To many, this may not seem like a big deal, but in Shivaji Nagar, public spaces – and especially playing sports in these public spaces – are typically reserved only for men and boys. Girls’ place, according to social norms and beliefs in the community, is typically in the household, doing chores like cooking and cleaning and taking care of their siblings.
Through the International Center for Research on Women’s (ICRW) Parivartan for Girls program, female mentors between the ages of 18 and 24 train and coach teams of girls between the ages of 12 and 16 to play kabaddi, a wrestling-like sport popular in South Asia. In between kabaddi sessions, the girls also participate in reflective workshops, which include discussions around life skills such as confidence, communication and self-esteem to build agency and the importance of higher education. Within these workshops, girls are provided information to better understand health, relationships and marriage, gender violence and sexual harassment.

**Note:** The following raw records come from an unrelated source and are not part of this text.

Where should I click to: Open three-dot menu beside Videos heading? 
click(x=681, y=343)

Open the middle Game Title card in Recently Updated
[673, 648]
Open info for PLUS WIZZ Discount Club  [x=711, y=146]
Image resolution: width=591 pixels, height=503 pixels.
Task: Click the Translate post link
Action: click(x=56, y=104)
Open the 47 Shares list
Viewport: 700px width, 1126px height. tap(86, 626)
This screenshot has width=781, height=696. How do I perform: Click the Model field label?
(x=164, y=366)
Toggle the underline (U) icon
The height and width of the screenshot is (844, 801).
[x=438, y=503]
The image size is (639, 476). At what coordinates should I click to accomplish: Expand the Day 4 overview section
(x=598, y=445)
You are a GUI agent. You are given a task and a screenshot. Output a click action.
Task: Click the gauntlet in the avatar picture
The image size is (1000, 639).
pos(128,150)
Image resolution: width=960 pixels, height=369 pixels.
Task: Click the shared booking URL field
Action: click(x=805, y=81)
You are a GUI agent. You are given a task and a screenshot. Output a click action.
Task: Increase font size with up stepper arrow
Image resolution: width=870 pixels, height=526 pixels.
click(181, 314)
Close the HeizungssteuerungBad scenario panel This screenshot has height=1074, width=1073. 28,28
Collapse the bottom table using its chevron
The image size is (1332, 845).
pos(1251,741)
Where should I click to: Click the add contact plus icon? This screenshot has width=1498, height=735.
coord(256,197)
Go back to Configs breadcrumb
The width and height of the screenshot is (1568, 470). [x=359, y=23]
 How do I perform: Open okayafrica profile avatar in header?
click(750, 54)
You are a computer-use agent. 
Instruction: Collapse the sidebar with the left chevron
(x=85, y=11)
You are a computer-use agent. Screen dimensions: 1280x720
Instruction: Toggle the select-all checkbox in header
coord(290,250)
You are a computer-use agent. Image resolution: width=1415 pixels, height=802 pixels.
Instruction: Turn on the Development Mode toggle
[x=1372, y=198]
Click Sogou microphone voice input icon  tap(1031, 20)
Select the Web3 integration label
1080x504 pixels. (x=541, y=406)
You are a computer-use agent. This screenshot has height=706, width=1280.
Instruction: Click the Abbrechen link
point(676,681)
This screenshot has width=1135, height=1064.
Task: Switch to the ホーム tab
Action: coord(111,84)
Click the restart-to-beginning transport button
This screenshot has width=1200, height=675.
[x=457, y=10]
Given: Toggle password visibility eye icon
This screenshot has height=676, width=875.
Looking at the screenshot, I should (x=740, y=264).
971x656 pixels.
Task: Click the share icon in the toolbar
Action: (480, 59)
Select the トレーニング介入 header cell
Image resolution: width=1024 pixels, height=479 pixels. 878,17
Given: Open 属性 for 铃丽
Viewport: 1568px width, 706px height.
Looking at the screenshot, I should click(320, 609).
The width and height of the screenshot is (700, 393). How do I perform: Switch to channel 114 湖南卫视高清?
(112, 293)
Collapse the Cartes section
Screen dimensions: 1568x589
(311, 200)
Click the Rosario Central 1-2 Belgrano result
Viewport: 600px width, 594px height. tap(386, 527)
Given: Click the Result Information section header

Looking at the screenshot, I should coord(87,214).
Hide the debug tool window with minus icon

The kabaddi tournament yesterday was the culmination of months of hard work by girls who are fighting back against restrictive norms in their community. More than 500 people from the community came out to watch the girls play, including men and boys who comprised the majority of the audience.
Over the past 18 months, mentors from the program recruited girls to play on their team, giving them the opportunity to play kabaddi, which is significant because while many girls know about kabaddi, few – if any – have ever had the opportunity to play the sport. And while the sports component is an exciting part of the program, it’s just one piece of the empowerment puzzle. The rest of the program is designed to address some of the barriers faced by young girls in Shivaji Nagar, by also engaging in discussions around life and negotiation skills, which will allow them to negotiate with their parents to continue their education, creating a supportive environment for girls at the family and community level and fostering a safe space in the community where girls can gain confidence and learn team work. To make sure that the change the program has intended to create is sustained, Parivartan also works with parents and the broader community, to help shift the way families and members of the community perceive the value of girls.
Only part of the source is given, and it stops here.